*Data extracts*
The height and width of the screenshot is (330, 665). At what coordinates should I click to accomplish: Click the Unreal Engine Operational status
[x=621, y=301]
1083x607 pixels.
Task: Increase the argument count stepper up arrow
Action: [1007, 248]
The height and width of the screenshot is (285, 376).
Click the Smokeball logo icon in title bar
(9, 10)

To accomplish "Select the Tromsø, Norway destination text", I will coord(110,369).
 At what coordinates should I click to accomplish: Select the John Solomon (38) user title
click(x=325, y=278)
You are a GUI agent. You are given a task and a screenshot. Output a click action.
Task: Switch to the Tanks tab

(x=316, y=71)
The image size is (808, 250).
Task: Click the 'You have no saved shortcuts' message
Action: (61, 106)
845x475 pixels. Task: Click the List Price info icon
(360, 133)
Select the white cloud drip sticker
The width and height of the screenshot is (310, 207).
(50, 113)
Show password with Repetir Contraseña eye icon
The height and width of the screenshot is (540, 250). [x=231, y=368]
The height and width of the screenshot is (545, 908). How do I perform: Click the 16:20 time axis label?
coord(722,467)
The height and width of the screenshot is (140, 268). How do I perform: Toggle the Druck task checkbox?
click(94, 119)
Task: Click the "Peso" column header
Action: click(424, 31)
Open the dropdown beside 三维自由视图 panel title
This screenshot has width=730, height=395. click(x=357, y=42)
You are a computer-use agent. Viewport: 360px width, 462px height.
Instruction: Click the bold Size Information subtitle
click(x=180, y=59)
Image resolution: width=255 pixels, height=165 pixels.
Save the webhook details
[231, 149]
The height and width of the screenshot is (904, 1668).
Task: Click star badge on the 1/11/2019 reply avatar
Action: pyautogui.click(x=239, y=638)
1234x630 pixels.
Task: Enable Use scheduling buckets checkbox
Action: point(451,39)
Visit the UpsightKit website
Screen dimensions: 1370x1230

*Exercise objective*
Every line above that holds the string "agent" counts once. State how many such lines there are, as a number alone.

*Your response*
2